Ryan Kittredge, 31, of Derry, was charged with one count of negligent homicide and one count of felony reckless conduct at his arraignment in Rockingham Superior Court.
Police said Kittredge was behind the wheel of a Dodge 1500 pickup truck when he made a U-turn in the wrong lane on Route 101 in Epping on the night of Jan. 10. He then allegedly continued to drive in an eastbound direction on Route 101's westbound lane before his truck hit a Chevrolet Impala head-on, killing retired Townsend Police Sgt. John Johnson and his wife, Heidi.
After being led out of the Epping Police Department and into a cruiser to court, Kittredge was asked if he had anything to say to the Johnson family.
“I’m sorry,” Kittredge mumbled.
Police used Johnson's handcuffs to arrest Kittredge.
“They’re the handcuffs he used during his 40-year career,” said New Hampshire State Police Lt. John Hennessey.
Kittredge, who is still suffering injuries from the crash, appeared in court visibly hurt — walking with crutches. The room was filled with the Johnsons’ loved ones.
“They’re grieving the loss of two incredible individuals,” said Deputy Rockingham County Attorney Jennifer Haggar. “The tragedy they’re suffering is unspeakable.”
The driver of a third vehicle, a Ford Fusion, was unable to see the crash unfold ahead of him in time to stop, and was also involved in the crash. That driver was treated for non-life-threatening injuries.
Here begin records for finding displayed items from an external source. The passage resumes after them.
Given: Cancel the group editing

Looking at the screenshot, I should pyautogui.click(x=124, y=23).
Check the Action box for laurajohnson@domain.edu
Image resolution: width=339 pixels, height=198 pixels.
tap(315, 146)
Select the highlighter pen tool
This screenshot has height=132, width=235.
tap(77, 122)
Authorities said the Johnsons didn't have a chance to survive.
“There is a rise on that road in the area of the impact,” Lt. Hennessey explained. “The Johnsons came up over that rise, they just didn’t have a chance to see him, no chance at all.”
Johnson was a 34-year veteran of the Townsend Police Department, according to Townsend Police Chief Richard Bailey.
And while toxicology results aren’t back yet in this case, officers say no matter how or why this happened, it’s a tragedy that could’ve been avoided.
“It is preventable which makes it even more tragic,” said Townsend Deputy Chief James Sartell.
Authorities say Kittredge was convicted of two other DUIs — one in 2012 and one in 2014.
The judge told Kittredge he considers him a danger to the public and ordered him held without bail. It's unclear when he's due back in court or if he has an attorney.